In classical mechanics the equation of motion of a free particle in polar coordinates is given by \begin{aligned} &m\left(\ddot{r}-r \dot{\theta}^{2}\right)=0 \\ &m(r \ddot{\theta}+2 \dot{r} \dot{\theta})=0 \end{aligned}
while in cartesian coordinates is given by \begin{aligned} &m\ddot{x}=0 \\ &m\ddot{y}=0. \end{aligned}
Now suppose we are given the equation \begin{aligned} &m\left(\ddot{x}-x \dot{y}^{2}\right)=0 \\ &m(x \ddot{y}+2 \dot{x} \dot{y})=0. \end{aligned}
If we know that $x$ represents distances and $y$ represents angle than we know that the last equation represents the motion of a free particle.
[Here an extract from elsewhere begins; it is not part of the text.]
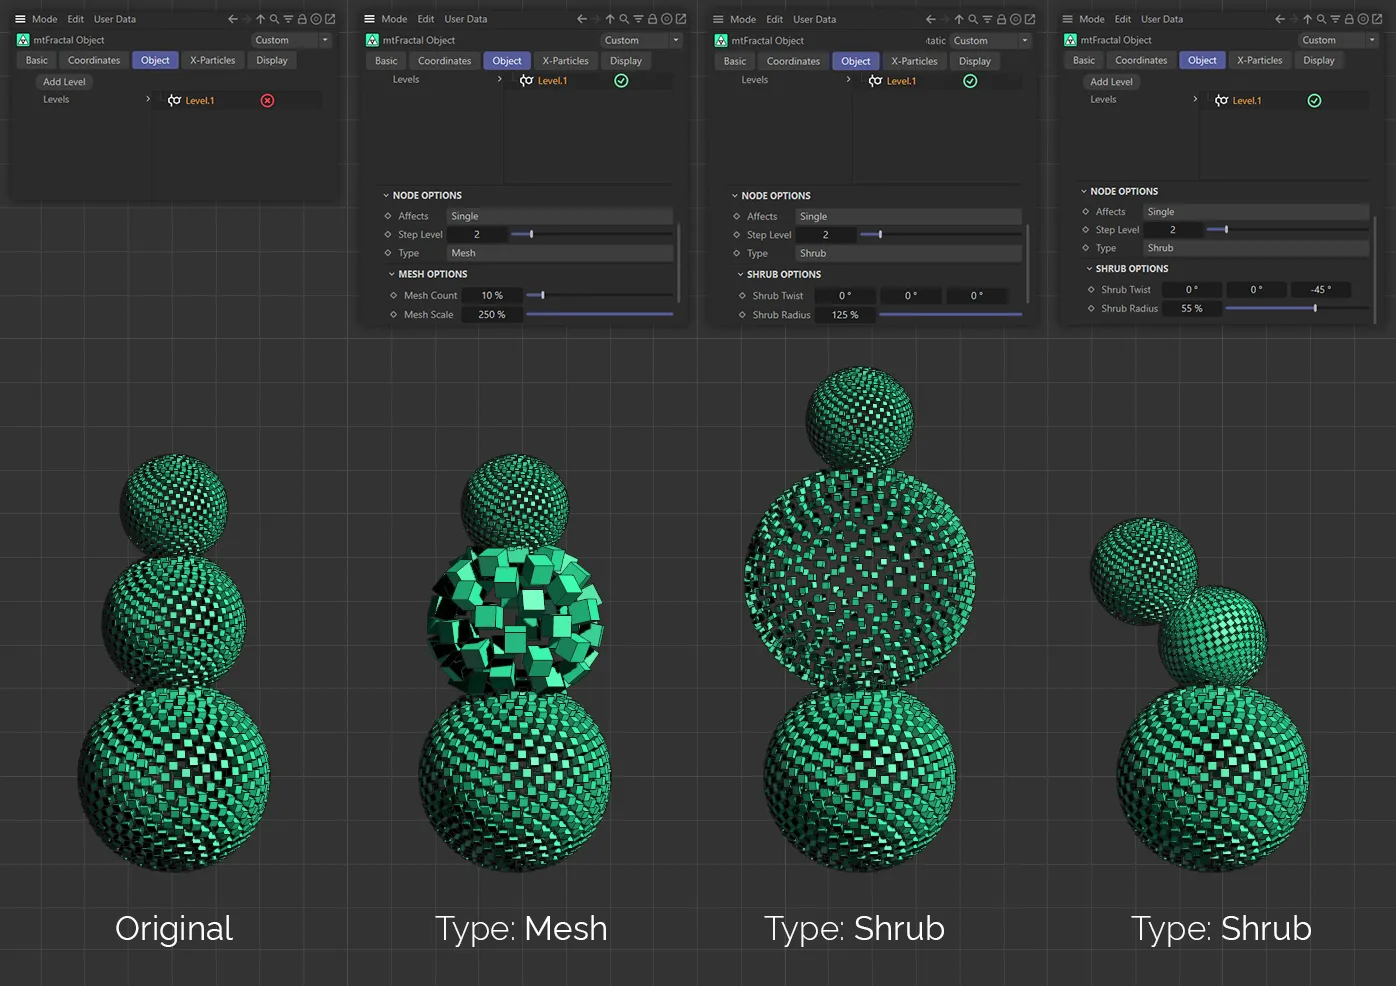Click the red disabled icon beside Level.1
Suppose that we have the quantum field Lagrangian $$\mathscr{L}=\frac{1}{2}\left(\partial_{\mu} \phi\right)^{2}-\frac{1}{2} m^{2} \phi^{2} \tag 1$$
and suppose we do a field redefinition $\phi=F(\psi)$ such that the Lagrangian $(1)$ turns into
$$\mathscr{L}=\frac{1}{2}\left(\partial_{\mu} \psi\right)^{2}-\frac{1}{2} m^{2} \psi^{2} -\frac{g}{4 !} \psi^{4}. \tag 2$$
Now relabeling $\psi \rightarrow \phi$ the Lagrangian we arrive at
$$\mathscr{L}=\frac{1}{2}\left(\partial_{\mu} \phi\right)^{2}-\frac{1}{2} m^{2} \phi^{2} -\frac{g}{4 !} \phi^{4}. \tag 3$$
In quantum field theory the equivalence theorem says that field redefinitions does not change the theory. So in order for the Lagrangian $(1)$ and $(3)$ represents the same theory the fields $\phi$ in $(1)$ and $(3)$ have to have different meanings.
My question is, do fields have meaning in quantum field theory?